__Recorded information__
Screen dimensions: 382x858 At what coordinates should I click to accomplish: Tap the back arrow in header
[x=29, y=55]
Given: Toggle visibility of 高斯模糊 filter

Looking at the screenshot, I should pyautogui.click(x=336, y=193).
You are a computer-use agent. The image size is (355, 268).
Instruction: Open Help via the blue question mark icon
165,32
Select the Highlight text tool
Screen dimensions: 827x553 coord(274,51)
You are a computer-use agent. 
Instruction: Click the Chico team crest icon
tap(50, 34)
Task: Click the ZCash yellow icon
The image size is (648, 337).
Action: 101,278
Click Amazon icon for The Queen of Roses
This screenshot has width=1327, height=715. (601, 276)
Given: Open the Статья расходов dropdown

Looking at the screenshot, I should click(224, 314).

--

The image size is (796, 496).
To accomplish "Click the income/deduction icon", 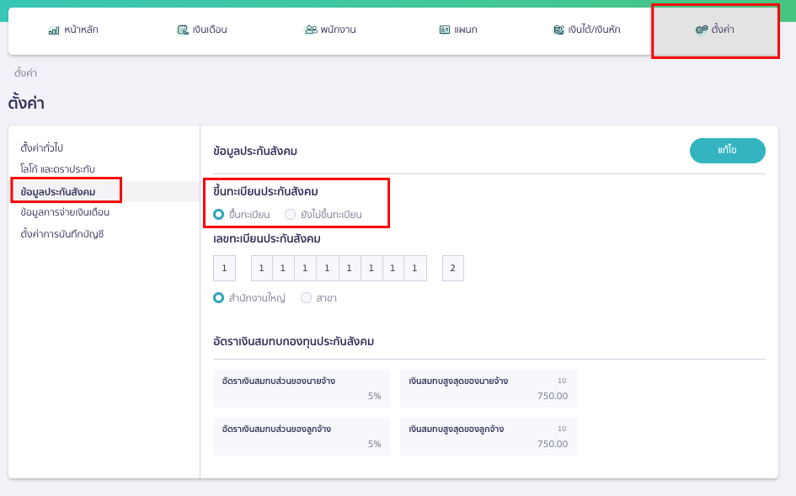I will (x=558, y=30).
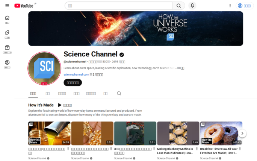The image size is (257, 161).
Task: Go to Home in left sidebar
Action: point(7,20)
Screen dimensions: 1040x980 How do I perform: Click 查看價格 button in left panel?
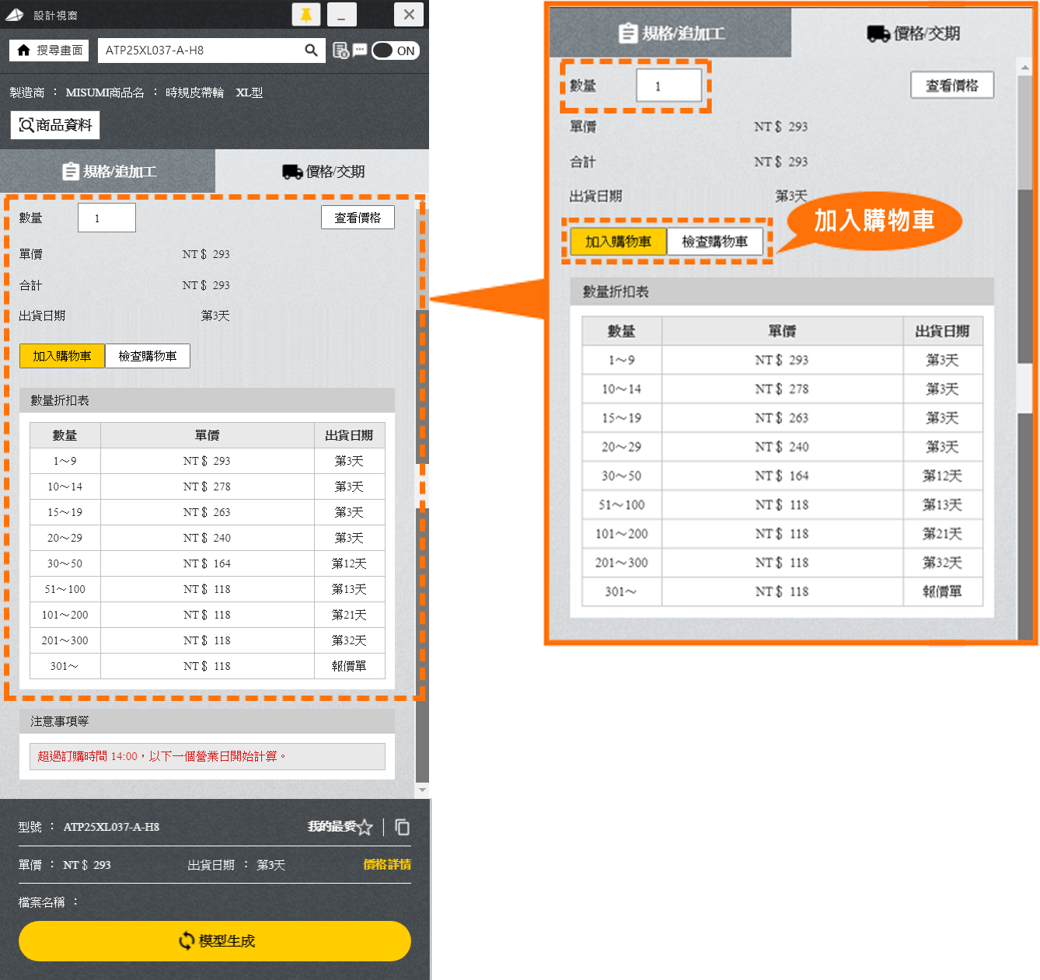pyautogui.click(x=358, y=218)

__What the task asks__
Could you copy out every line in the material above that contains the string "computer"?

__Output below__
You are a computer-use agent. The image size is (355, 268).
You are a computer-use agent. 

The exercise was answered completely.